BEGIN Input data

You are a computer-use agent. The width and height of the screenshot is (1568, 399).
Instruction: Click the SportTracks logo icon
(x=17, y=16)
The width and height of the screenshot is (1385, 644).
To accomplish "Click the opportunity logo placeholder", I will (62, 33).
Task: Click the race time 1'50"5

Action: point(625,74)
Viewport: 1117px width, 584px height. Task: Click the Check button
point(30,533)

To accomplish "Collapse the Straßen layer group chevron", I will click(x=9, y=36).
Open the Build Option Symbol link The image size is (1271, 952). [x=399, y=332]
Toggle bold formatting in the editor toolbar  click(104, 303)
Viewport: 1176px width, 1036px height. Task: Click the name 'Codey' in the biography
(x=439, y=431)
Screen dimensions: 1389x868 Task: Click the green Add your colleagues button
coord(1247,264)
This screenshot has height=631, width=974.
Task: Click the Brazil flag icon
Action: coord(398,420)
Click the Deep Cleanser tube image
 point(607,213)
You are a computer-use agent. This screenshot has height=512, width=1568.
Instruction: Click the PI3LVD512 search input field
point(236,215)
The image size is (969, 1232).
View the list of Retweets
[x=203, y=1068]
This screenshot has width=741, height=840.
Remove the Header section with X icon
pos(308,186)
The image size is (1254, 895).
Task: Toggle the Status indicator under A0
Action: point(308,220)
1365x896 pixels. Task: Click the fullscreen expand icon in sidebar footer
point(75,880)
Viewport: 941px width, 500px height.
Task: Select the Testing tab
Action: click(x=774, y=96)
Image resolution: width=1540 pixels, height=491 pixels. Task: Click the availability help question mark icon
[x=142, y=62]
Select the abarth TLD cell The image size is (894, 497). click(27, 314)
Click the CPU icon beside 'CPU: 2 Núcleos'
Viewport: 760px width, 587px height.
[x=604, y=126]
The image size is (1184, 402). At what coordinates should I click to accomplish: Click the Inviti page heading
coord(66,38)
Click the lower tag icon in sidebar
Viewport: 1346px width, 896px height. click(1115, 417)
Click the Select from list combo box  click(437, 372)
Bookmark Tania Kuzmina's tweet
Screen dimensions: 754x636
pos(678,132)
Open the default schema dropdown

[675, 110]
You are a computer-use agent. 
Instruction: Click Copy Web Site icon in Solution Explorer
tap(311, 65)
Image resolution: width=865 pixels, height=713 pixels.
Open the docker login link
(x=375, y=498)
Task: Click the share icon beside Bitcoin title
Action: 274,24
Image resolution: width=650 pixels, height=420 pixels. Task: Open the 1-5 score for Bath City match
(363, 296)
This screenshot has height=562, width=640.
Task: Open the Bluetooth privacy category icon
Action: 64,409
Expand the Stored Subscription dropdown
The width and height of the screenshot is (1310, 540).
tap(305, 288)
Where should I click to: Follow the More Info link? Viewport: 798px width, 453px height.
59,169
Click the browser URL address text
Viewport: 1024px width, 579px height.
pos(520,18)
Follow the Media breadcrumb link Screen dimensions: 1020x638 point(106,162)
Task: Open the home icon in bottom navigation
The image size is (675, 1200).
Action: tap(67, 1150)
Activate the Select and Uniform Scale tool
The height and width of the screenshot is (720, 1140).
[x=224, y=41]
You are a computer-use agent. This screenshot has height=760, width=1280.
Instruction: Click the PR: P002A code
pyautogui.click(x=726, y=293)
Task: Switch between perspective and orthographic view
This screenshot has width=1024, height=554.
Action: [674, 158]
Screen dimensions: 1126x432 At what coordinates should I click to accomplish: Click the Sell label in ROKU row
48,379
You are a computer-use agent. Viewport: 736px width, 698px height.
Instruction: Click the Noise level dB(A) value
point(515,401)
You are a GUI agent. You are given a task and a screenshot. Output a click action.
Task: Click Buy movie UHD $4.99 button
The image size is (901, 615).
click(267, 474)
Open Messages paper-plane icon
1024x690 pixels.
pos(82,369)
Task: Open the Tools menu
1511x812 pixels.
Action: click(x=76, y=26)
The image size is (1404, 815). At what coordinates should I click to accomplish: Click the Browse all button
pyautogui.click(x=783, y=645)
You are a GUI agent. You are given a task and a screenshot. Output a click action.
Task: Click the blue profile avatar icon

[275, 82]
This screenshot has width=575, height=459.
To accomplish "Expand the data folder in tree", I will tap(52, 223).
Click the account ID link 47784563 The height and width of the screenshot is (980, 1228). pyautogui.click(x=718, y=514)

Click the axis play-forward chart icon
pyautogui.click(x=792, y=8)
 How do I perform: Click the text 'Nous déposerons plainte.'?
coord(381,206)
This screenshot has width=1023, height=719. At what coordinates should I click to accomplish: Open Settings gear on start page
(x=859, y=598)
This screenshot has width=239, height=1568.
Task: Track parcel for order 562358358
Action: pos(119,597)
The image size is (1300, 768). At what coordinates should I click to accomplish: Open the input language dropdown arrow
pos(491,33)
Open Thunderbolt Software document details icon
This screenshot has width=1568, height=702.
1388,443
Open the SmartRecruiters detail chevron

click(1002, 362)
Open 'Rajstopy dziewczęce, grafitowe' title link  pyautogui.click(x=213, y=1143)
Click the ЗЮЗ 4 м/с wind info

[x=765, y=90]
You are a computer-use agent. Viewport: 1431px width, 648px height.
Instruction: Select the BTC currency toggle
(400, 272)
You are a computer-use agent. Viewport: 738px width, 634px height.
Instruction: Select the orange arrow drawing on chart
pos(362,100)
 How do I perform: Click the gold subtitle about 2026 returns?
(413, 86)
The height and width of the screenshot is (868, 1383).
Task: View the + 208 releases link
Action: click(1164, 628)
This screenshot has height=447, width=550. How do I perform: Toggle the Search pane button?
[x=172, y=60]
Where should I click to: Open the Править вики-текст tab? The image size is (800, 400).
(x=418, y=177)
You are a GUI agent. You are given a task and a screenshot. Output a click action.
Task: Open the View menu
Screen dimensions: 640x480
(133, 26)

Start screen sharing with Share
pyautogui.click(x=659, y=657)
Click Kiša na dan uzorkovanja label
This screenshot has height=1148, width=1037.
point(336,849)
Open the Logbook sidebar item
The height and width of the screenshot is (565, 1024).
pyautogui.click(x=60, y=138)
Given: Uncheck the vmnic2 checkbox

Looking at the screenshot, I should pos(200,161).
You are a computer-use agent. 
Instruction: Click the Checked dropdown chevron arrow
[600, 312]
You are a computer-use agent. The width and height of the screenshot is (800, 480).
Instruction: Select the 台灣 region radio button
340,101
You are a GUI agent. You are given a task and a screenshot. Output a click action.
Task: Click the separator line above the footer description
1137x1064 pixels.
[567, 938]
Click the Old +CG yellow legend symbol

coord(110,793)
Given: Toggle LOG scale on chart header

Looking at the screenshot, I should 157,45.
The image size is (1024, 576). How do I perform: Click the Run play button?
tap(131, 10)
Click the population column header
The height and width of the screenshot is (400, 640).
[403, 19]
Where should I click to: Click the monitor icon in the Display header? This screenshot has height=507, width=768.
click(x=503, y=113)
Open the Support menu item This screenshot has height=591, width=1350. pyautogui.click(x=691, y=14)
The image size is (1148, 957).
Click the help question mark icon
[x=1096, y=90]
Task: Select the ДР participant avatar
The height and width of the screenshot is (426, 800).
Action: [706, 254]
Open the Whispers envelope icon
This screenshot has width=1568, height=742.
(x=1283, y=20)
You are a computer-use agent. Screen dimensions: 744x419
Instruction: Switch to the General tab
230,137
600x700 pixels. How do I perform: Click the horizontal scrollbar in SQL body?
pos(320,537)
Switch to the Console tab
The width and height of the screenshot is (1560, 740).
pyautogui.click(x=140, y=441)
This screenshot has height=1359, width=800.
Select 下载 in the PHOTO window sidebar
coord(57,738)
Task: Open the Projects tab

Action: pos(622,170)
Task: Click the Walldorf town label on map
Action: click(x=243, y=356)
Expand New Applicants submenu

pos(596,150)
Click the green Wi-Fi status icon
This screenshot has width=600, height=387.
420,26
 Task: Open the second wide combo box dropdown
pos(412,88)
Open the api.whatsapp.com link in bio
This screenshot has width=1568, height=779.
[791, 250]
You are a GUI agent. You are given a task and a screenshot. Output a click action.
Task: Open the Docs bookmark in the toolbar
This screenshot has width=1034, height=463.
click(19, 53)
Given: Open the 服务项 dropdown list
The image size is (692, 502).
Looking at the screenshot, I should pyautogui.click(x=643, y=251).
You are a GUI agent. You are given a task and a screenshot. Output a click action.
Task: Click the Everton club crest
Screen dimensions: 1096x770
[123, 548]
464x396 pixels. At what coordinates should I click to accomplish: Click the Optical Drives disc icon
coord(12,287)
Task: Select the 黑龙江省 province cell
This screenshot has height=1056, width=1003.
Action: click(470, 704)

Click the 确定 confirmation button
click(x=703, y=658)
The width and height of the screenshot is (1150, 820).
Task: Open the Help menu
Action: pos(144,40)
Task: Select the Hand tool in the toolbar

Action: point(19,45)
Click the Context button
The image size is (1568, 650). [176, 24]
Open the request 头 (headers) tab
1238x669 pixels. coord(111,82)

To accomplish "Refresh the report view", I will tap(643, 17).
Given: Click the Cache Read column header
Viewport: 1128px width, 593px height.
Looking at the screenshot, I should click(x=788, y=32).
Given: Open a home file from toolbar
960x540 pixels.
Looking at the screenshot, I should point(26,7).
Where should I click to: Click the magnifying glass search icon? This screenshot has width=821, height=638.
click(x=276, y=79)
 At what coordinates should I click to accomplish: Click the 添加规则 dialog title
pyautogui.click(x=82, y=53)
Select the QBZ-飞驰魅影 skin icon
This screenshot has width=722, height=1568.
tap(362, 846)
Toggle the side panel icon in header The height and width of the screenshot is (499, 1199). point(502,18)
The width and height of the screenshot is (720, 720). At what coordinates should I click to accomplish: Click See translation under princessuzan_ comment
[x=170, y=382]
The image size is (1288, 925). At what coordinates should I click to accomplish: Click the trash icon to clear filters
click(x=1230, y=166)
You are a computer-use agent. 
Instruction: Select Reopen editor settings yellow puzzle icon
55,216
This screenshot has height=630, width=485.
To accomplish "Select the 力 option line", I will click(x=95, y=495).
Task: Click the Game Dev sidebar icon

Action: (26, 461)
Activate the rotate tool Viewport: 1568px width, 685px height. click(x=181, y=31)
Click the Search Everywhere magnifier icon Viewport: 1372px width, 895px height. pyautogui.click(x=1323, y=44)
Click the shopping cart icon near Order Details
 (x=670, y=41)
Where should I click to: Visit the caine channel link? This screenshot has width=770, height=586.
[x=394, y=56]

END Input data

Task description
Give back the records above exactly, limited to the lines between the one holding "The image size is (675, 1200)." and the one holding "Task: Switch between", inclusive.

Answer box
The image size is (675, 1200).
Action: tap(67, 1150)
Activate the Select and Uniform Scale tool
The height and width of the screenshot is (720, 1140).
[x=224, y=41]
You are a computer-use agent. This screenshot has height=760, width=1280.
Instruction: Click the PR: P002A code
pyautogui.click(x=726, y=293)
Task: Switch between perspective and orthographic view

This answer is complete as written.